The zoologist Devra G. Kleiman published a hefty review article, “Monogamy in Mammals,” in 1977. Kleiman’s piece is especially interesting for its attention to the social dimension, as well as the sexual dimension, of mating. She recognized that certain forms of gentle, sedate behavior—and not just the hot immediacy of courtship and copulation—play an important role among monogamous species. The simple act of resting together, for example, occurs conspicuously among beavers, among the antelopes known as dik-diks, and also among such monogamous primates as the marmosets, the tamarins, the siamang, and the gibbons. Another sort of amiable sociality is grooming—that is, picking carefully through another animal’s fur to remove parasites—which is common among primates generally but shows itself in a special way among monogamous primates: Male partners more often perform the grooming on females, a nice little token of the pair-bond.
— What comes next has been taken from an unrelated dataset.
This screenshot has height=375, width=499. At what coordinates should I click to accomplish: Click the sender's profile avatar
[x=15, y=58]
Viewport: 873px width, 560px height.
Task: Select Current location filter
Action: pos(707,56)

Kleiman also mentioned the monogamous titi monkeys of the genus Callicebus, of which mated pairs sometimes sit side by side with their tails twined together. Tail-twining doesn’t produce any new offspring or directly aid the survival of those already born, it doesn’t even get rid of parasites, but it may well serve some adaptive purpose in the long run. It’s another reaffirmation of the pair-bond.
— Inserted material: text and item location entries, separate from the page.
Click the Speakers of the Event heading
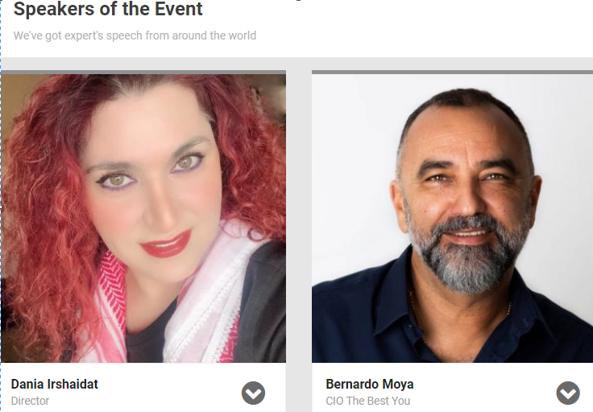The width and height of the screenshot is (593, 412). pyautogui.click(x=108, y=9)
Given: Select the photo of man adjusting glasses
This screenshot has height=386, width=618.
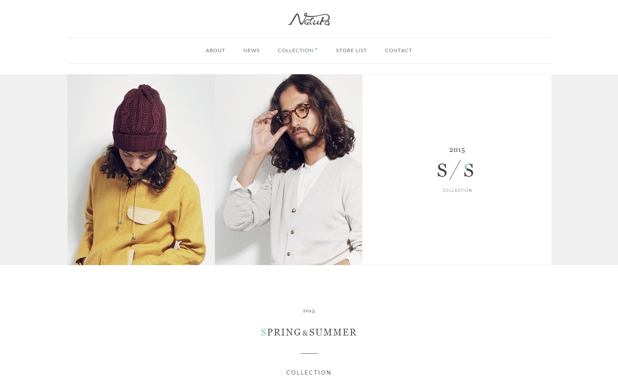Looking at the screenshot, I should point(288,170).
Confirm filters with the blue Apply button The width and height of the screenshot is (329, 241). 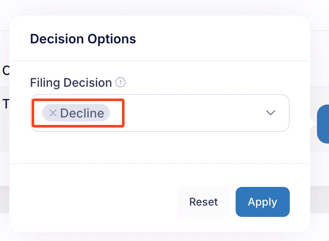(262, 202)
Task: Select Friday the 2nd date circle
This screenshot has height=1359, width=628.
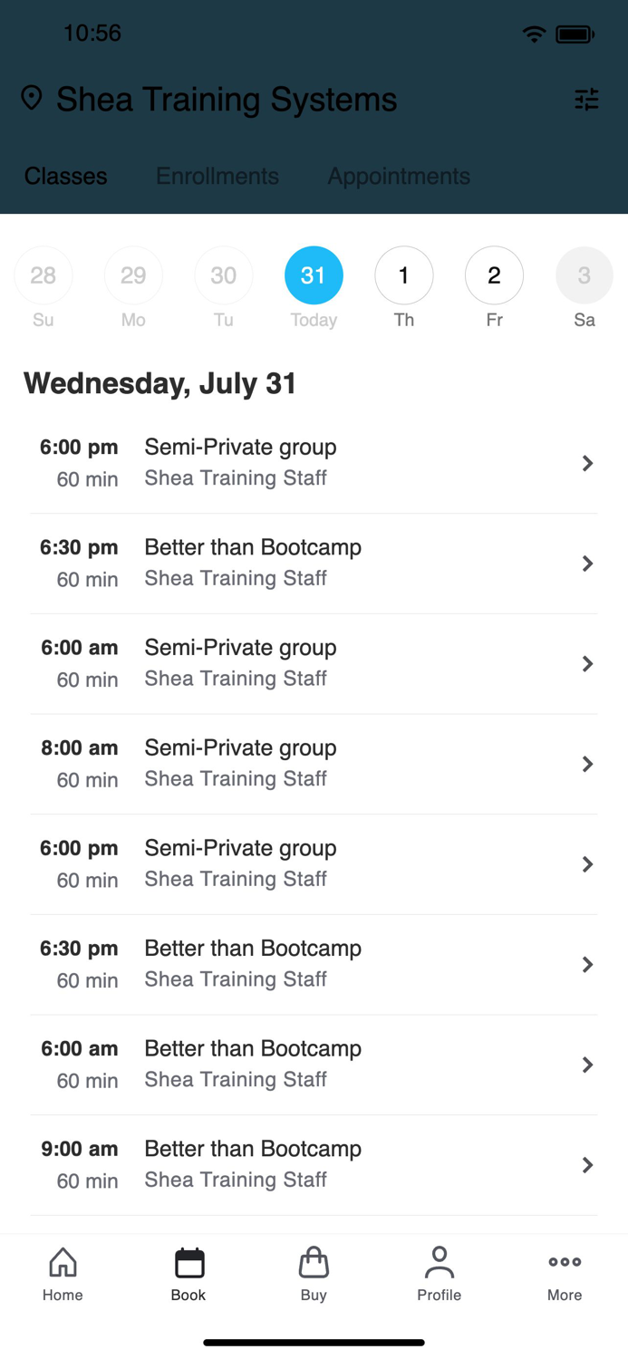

Kleiman was intrepid enough to discuss the pair-bond between monogamous humans. She noted drily that, in Western society, “great emphasis is currently placed on maintaining high levels of sexual interactions in married couples” after they have started raising children. It’s the old how-many-times-a-week? question that young husbands and wives begin asking themselves, proudly or disconsolately, around their fifth anniversary. “Frequent sexual behavior is thought to contribute to the maintenance of a strong bond in humans,” Kleiman wrote, whereas “clearly this is not the case in many species of monogamous mammals where contact and affiliative behaviors, such as resting together and grooming, are more common than sexual behavior.” She and her titi monkeys were onto something.
In the two decades since Kleiman’s article, others have speculated further about the evolution of monogamy. Their ideas are multifarious. A pair of researchers named James F. Wittenberger and Ronald L. Tilson, in a 1980 paper, described three preconditions that must exist before monogamy can evolve and five hypotheses that might account for just why it does evolve when it does. They judged each hypothesis against empirical evidence from various kinds of animals—colonial birds, ducks, carnivorous mammals, antelopes, primates, reptiles, frogs and toads, wood roaches, dung beetles, horned beetles. Monogamy among the horned beetle Typhoeus typhoeus, you’ll be excited to learn, is attributable to hypothesis three, the one about individual males stashing individual females away so that no other males can get to them. Details and tape at 11:00.
Allen T. Rutberg, whose observation about mammary glands I quoted earlier, divided the question of monogamy into two processes of choice—female choice about how to distribute themselves on the landscape, male choice about how to react to the females’ distribution—and then analyzed the factors that can influence each choice. C.P. Van Schaik and R.I.M. Dunbar listed four hypotheses, three of which were reshaped versions of what Wittenberger and Tilson had proposed, one of which was more fresh, and from each hypothesis generated a handful of testable predictions. Van Schaik and Dunbar’s paper was titled “The Evolution of Monogamy in Large Primates: A New Hypothesis and Some Crucial Tests.” The two authors matched their predictions against known facts about the behavior of gibbons, indri, baboons, humans, and other primates.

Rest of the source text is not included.